Wijzigingen EPBD IV voor woningen
Nieuws
De nieuwe Europese richtlijn voor de energieprestatie van gebouwen en woningen (EPBD IV) leidt tot aanpassingen in de Nederlandse regelgeving die vanaf 2026 ingaan. We hebben de belangrijkste wijzigingen voor woningen op een rijtje gezet.
Afgelopen voorjaar is de nieuwe Europese richtlijn voor de energieprestatie van gebouwen (EPBD IV) aangenomen. In deze richtlijn staan enkele zaken die in de Nederlandse regelgeving overgenomen moeten worden. Een aantal daarvan pas vanaf 2030, maar een deel zal verwerkt worden in de nieuwe versie van NTA8800 die medio 2026 van kracht wordt. Tegelijkertijd worden er wijzigingen doorgevoerd in de BRL 9500 en het Besluit bouwwerken leefomgeving (Bbl). De belangrijkste wijzigingen voor 2026 op het gebied van woningen zijn:
Onafhankelijkheid van de adviseur
Vanaf 2026 moeten energieadviseurs hun onafhankelijkheid kunnen aantonen. Dat wordt vastgelegd in een kwaliteitshandboek. Dat betekent dat de adviseur geen financieel of juridisch belang mag hebben bij bijvoorbeeld een aannemer, makelaar of verhuurder die baat heeft bij een bepaald energielabel.
Klachtenprocedure
Als een huurder het niet eens is met een energielabel, dan heeft hij het recht om een klacht in te dienen. Dit kan tot maximaal 3 jaar na afgifte van het energielabel. Een klacht wordt enkel in behandeling genomen als er gerede twijfel aan het rapport is én als de klacht voldoende onderbouwd is. In dat geval moet de certificaathouder onderzoeken of sprake is van kritieke fouten. Als sprake is van een kritieke fout met een afwijkende labelletter tot gevolg, dan moet er een nieuw energieprestatierapport worden opgesteld. De klachtenregeling geldt voor energielabels die vanaf juni 2026 worden geregistreerd.
Publieke toezichthouder
De Toelatingsorganisatie Kwaliteitsborging Bouw (TloKB) gaat controleren of certificerende instellingen, die de kwaliteit van het energielabel borgen, volgens de regels werken. Ook ziet de publieke toezichthouder erop toe, dat alleen certificaathouders energielabels registreren en volgens de regels werken.
Labelplicht monumenten
Met de EPBD-IV vervalt de vrijstelling van de energielabelplicht voor monumenten. Het uitfaseren van de E, F en G-labels geldt niet voor deze categorie woningen. Een monument kan dus nog steeds een E, F of G-label hebben na 2028.

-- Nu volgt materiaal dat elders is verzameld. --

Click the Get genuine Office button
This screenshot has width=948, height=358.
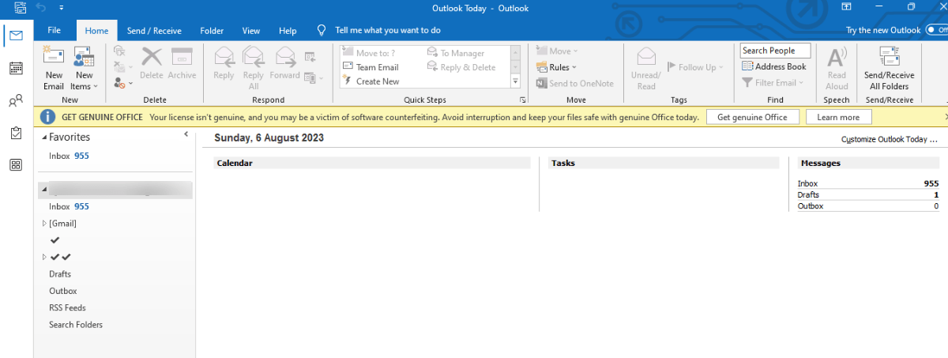click(752, 117)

Wijzigingen in rekenmethodiek NTA8800 in 2026
In de gewijzigde NTA8800 worden batterijen van minimaal 5 kWh, alsook niet-beweegbare zonwering (lamellen), opgenomen. De prestatie van warmtepompen aangesloten op collectieve bronnen wordt anders gewaardeerd.

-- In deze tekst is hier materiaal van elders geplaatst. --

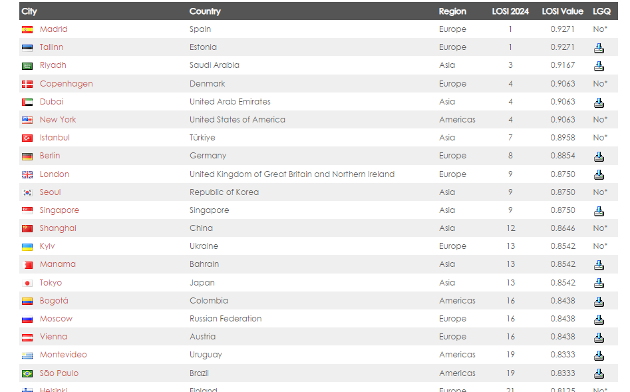The width and height of the screenshot is (630, 392).
Task: Click the Republic of Korea flag icon
Action: tap(27, 192)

Kleinere marges voor gebruiksoppervlakte en verliesoppervlak
Het gebruiksoppervlak moet met een nauwkeurigheid van 3% worden vastgesteld en het verliesoppervlak met 5%. Deze marges zijn verkleind om minder ruimte geven om energielabels te verbeteren door gebruik te maken van de toegestane marges.
Nieuw energielabel
De vormgeving van het energielabel wordt aangepast. Er komt een aantal nieuwe parameters bij, waaronder het finale energiegebruik van verschillende energiedragers, de CO2-emissie en de (nieuwe) indicator voor het totale primaire energiegebruik.
ZEB (Zero Emission Buildings)
In de toekomst volgt een nieuwe indicator die gebaseerd is op de totale primaire energie. In deze indicator wordt de bijdrage van zonnepanelen minder goed gewaardeerd dan in de huidige EP2-indicator. Voor nieuwe woningen komt er nu al een aparte aanduiding op het energielabel te staan als zij voldoen aan de eisen van ZEB. Zij krijgen dan de aanduiding Label A0.
Nieuwe bepalingsmethode energielabel 2030
Voor 2030 staan er nieuwe aanpassingen voor de rekenmethodiek op de rol. De labelindeling zal dan opnieuw worden bepaald. Daarnaast wordt ernaar gestreefd om het theoretisch berekende energiegebruik meer in overeenstemming te brengen met de werkelijk gemeten energieconsumptie.